I have two files file1.csv
and file2.csv
. file1.csv
contains a stupid
sentence in each row. file2.csv
identify which column it is (type0
corresponding to 0
, type1
corresponding to 1
). I want to do a NLP classification task and I know usually how to do it. But in this situation I am bit confused and do not know how to arrange and organize my dataset, so that I can train my sentences and labels. Appreciate if someone give me a hint to progress.
file1.csv
in the following format,
id,type0,type1
0,He married to a dinosaur.,He married to a women.
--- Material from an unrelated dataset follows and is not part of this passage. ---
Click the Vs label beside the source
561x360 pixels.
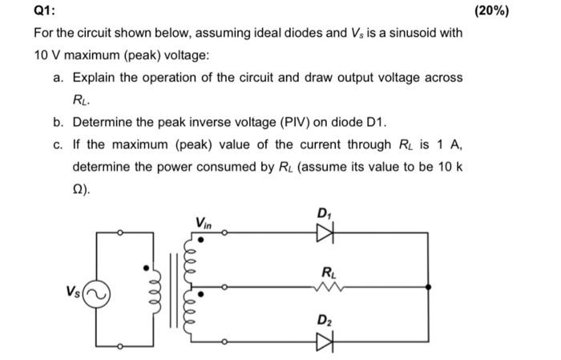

1,She drinks a beer.,She drinks a banana.
2,He lifted a 500 tons.,He lifted a 50kg.
file2.csv
in the following format.
id,stupid
0,0
1,1
2,0
My purpose is to classify the stupid sentences.
Assuming that, 100% of the time, there will be a sentence that is semantically correct, and another that isn't, you can just split the type0
and type1
sentences into 2 different examples and classify them individually, e.g.:
id,type0,type1
0,He married to a dinosaur.,He married to a women.
1,She drinks a beer.,She drinks a banana.
2,He lifted a 500 tons.,He lifted a 50kg.
Becomes:
id,sentence
0,He married to a dinosaur
1,He married to a women.
2,She drinks a beer.
3,She drinks a banana.
4,He lifted a 500 tons.
5,He lifted a 50kg.
However, this won't work if your data contains records where a sentence is slightly less stupid than the other, i.e. there's the actual need to compare both sentences.